Quince años de experiencia en este campo —mejorando la química de las lámparas y buscando resultados reales— han permitido que nuestros emisores UV de galio de alta potencia pasen de ser un elemento secundario a uno fundamental en los procesos de impresión. En la planta de impresión, el problema no suele estar en la tinta, sino en la energía que no llega hasta ella.
Puntos de curado incompletos, baja adhesión sobre materiales recubiertos, acumulación de calor en la banda de impresión… Todo esto se debe a una falta de coincidencia espectral y a una irradiancia inestable.
Lo que realmente importa desde el punto de vista técnico
Nuestros emisores de galio emiten luz en las longitudes de onda que los fotoiniciadores pueden absorber eficazmente: 365 nm y 395 nm, con un ancho de banda espectral muy estrecho. La irradiancia máxima alcanza los 12–15 W/cm² sobre el sustrato, lo que permite una curación completa a la velocidad máxima de la impresora, sin necesidad de solventes ni interferencias del oxígeno.
Los reflectores están hechos de aluminio anodizado de alta pureza, con recubrimientos dicróicos, lo que permite que más fotones lleguen al sustrato y menos se conviertan en calor residual.

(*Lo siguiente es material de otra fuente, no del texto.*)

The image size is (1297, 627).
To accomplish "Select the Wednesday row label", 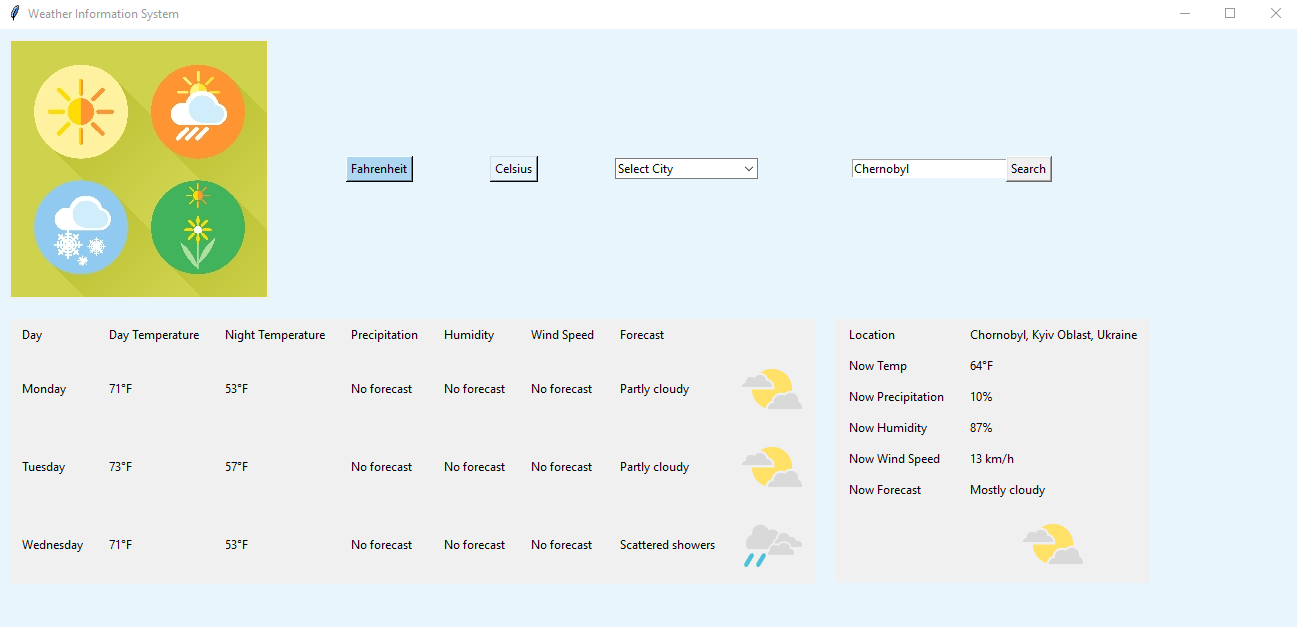I will click(x=53, y=545).
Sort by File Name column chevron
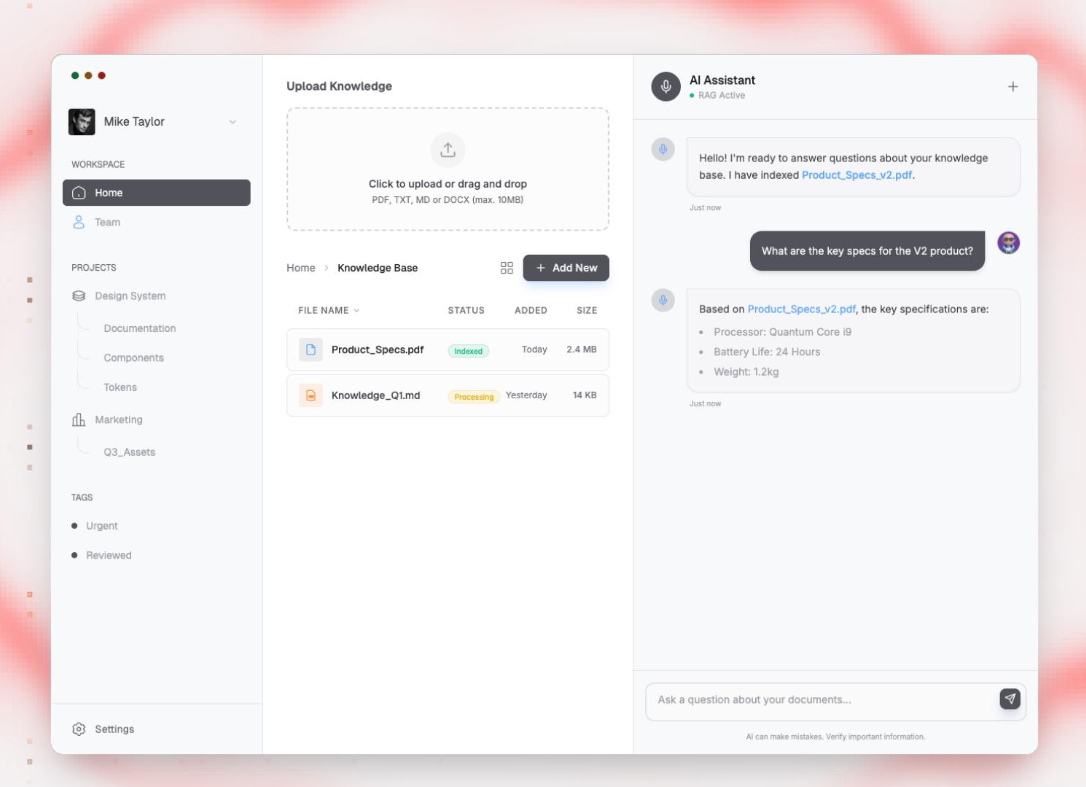 click(357, 310)

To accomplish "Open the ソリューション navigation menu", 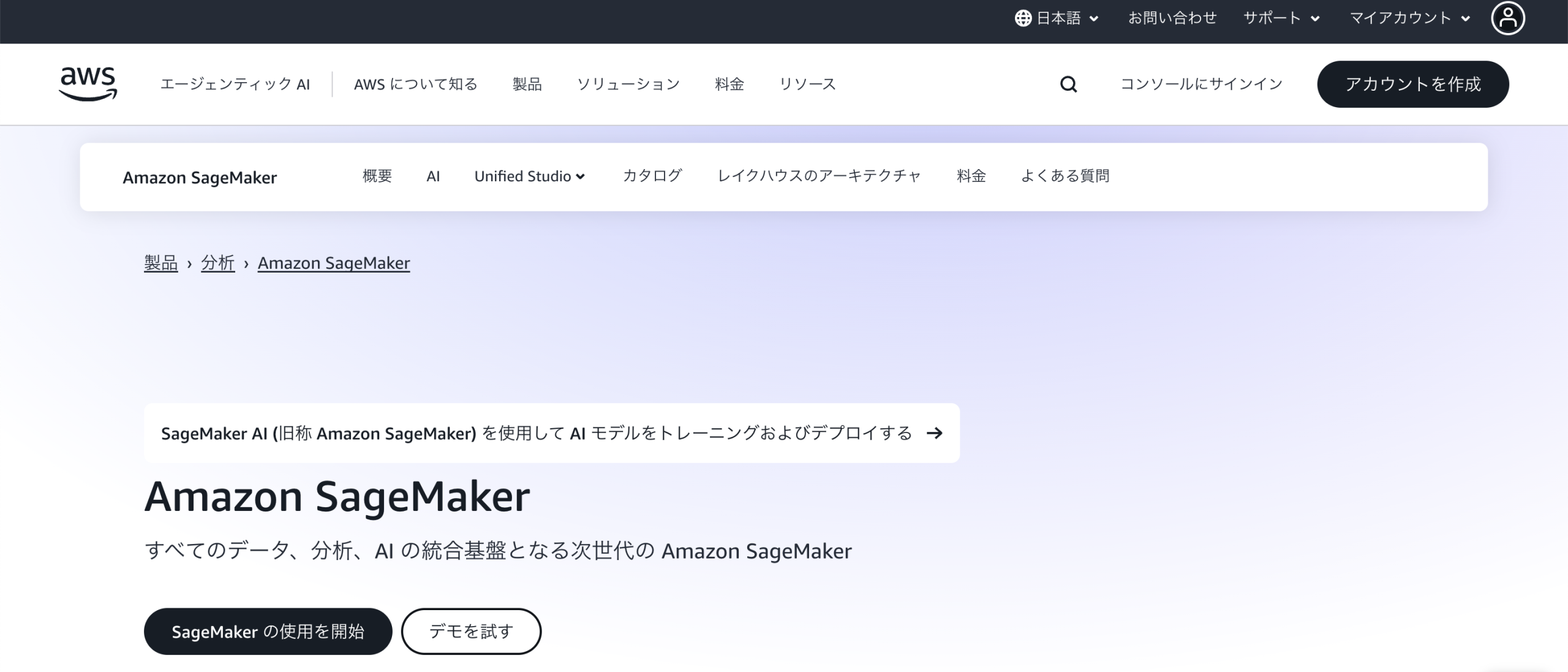I will (628, 84).
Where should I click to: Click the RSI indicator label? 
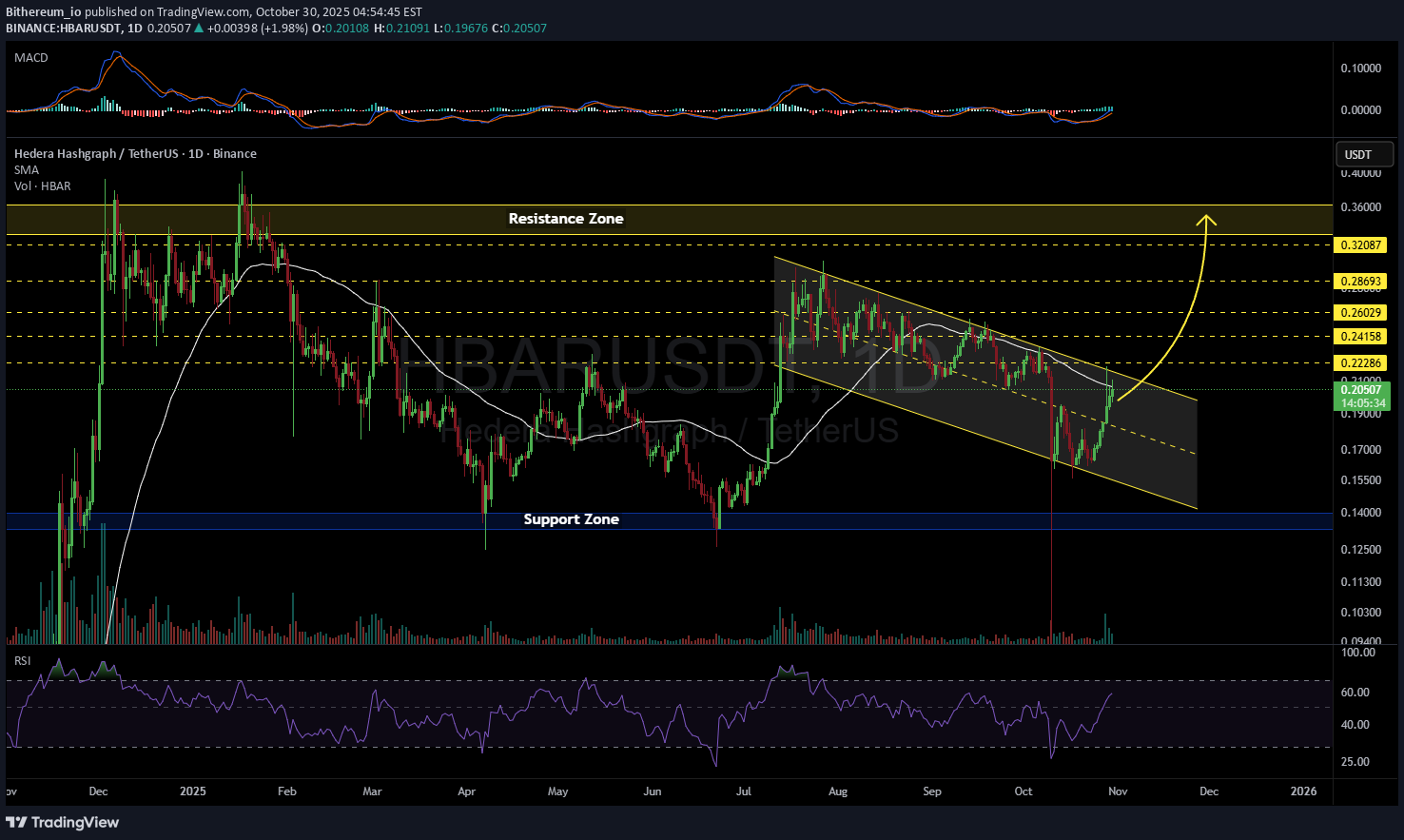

Además, al no contener ozono, la zona de curado permanece limpia, lo que reduce el tiempo necesario para mantener los sistemas de eliminación de ozono y simplifica el cumplimiento de las normas.
Por qué funciona donde se utiliza
En impresión offset, el emisor funciona a baja temperatura y mantiene una emisión espectral precisa, lo que protege la vida útil de las planchas de impresión y evita problemas de adherencia, al mismo tiempo que permite una curación completa de las formulaciones compatibles con LED e híbridas.
En impresión flexográfica y serigráfica, la alta irradianción permite curar capas gruesas de tinta y cargas elevadas de pigmentos, mejorando así la definición de los puntos e incrementando la resistencia al arañazo. Se logra una preparación rápida de las piezas, menos rechazos y una calidad constante en cada turno de impresión. Además, como el sistema funciona a toda velocidad sin sobrecargar la lámpara, el consumo de energía disminuye.
Lo que realmente necesita saber
Elegir el emisor adecuado para su impresora no es opcional. Las impresoras offset requieren una longitud de arco estable y controlada por reflectores, además de interfaces de obturador que funcionen correctamente. Las impresoras flexográficas y serigráficas, por su parte, suelen requerir una irradiancia mayor y lámparas refrigeradas por aire con tolerancias focales precisas.
Verifique la longitud de la lámpara, el perfil del reflector y las interfaces de conexión según el modelo de su máquina. También asegúrese de que su fuente de alimentación pueda soportar la corriente necesaria sin perder eficiencia.
Planifique adecuadamente el flujo de refrigeración y la distancia entre la lámpara y el sustrato. Si se excede el rango térmico diseñado, la vida útil de la lámpara disminuye y la emisión espectral se desvía.